Head of the University of Valparaíso
- In office 1990–1998

Personal details
- Born: 26 April 1944 (age 81) Santiago, Chile
- Alma mater: University of Chile (LL.B); Complutense University of Madrid (PhD);
- Occupation: Scholar
- Profession: Lawyer

= Agustín Squella =

Agustín Squella Narducci (born 26 April 1944) is a Chilean lawyer, legal philosopher, academic, writer, journalist, and independent politician. He served as a member of the Constitutional Convention between 2021 and 2022, representing the 7th District of the Valparaíso Region.

He was Rector of the University of Valparaíso from 1990 to 1998 and served as Presidential Advisor on Culture between 2000 and 2003 during the administration of President Ricardo Lagos. In 2009, he was awarded the National Prize for Humanities and Social Sciences of Chile.

== Early life and family ==
Squella was born on 26 April 1944 in Santiago, Chile, and has lived in the Valparaíso Region since May 1944.

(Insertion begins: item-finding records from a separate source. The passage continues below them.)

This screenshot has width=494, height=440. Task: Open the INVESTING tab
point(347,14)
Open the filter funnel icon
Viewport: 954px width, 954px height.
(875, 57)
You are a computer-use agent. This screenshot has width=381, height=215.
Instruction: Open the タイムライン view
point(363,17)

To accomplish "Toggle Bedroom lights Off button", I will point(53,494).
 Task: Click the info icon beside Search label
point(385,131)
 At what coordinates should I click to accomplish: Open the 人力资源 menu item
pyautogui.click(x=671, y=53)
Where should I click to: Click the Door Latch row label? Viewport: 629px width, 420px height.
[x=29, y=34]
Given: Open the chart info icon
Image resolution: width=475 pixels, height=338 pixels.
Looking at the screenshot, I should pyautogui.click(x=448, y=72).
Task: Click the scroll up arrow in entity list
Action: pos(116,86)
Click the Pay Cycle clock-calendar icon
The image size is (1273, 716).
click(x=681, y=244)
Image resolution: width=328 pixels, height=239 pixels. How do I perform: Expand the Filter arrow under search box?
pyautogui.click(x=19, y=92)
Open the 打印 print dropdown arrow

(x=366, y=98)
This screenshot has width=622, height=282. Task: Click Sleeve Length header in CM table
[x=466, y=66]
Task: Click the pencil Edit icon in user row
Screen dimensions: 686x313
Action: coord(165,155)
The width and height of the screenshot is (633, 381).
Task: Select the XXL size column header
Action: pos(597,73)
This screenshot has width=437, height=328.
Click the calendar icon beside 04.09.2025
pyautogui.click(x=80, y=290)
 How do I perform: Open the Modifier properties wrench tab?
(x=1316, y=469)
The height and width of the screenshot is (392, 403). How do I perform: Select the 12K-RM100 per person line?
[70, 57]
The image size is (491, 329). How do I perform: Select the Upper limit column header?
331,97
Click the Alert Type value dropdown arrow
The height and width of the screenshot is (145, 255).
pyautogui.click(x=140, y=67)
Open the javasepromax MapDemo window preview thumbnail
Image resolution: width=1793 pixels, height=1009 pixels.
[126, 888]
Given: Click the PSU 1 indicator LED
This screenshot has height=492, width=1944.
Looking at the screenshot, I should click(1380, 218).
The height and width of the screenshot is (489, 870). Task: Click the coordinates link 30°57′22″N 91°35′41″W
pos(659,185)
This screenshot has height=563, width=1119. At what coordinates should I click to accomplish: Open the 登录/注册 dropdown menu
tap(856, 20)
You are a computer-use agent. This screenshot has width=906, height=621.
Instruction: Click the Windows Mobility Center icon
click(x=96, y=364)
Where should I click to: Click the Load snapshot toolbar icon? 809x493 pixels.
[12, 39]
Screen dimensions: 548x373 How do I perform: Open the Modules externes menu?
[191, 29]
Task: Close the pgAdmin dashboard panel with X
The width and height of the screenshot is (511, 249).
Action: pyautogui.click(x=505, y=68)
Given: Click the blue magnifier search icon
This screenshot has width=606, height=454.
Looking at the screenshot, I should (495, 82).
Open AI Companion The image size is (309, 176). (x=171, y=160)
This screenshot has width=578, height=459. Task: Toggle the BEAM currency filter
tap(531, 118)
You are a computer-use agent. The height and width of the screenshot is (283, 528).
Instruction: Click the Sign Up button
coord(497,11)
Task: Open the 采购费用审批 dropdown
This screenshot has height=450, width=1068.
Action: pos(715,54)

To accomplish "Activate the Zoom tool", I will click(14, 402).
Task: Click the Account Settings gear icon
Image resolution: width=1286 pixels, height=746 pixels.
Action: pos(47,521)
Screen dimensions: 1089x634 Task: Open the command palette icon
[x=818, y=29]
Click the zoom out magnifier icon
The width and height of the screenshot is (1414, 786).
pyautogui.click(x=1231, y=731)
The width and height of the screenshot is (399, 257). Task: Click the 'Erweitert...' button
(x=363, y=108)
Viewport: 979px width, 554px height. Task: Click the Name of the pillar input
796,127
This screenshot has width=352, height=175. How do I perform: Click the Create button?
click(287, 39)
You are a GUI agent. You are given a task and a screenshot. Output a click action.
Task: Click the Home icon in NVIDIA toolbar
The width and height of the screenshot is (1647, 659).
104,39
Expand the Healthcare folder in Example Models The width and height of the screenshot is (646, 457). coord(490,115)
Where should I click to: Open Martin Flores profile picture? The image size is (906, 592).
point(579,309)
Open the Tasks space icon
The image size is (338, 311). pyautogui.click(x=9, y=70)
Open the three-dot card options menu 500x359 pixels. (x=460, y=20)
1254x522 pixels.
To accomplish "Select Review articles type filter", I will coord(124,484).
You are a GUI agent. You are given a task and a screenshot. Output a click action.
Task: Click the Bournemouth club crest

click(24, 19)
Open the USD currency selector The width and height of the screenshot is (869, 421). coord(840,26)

He is the son of Hernán Squella Guzmán and Adelaida Narducci Pastor. He is married to Sylvia Urquiza Salgado and has three daughters.

== Scholar career ==
He completed his primary and secondary education at Colegio de los Sagrados Corazones in Viña del Mar and Colegio Seminario San Rafael in Valparaíso. He studied law at the University of Chile (Valparaíso campus) and was admitted to the bar on 23 July 1973. In 1975, he earned a PhD in Law from the Complutense University of Madrid, receiving the Prize of the Instituto de Cultura Hispánica for the best doctoral thesis of that year.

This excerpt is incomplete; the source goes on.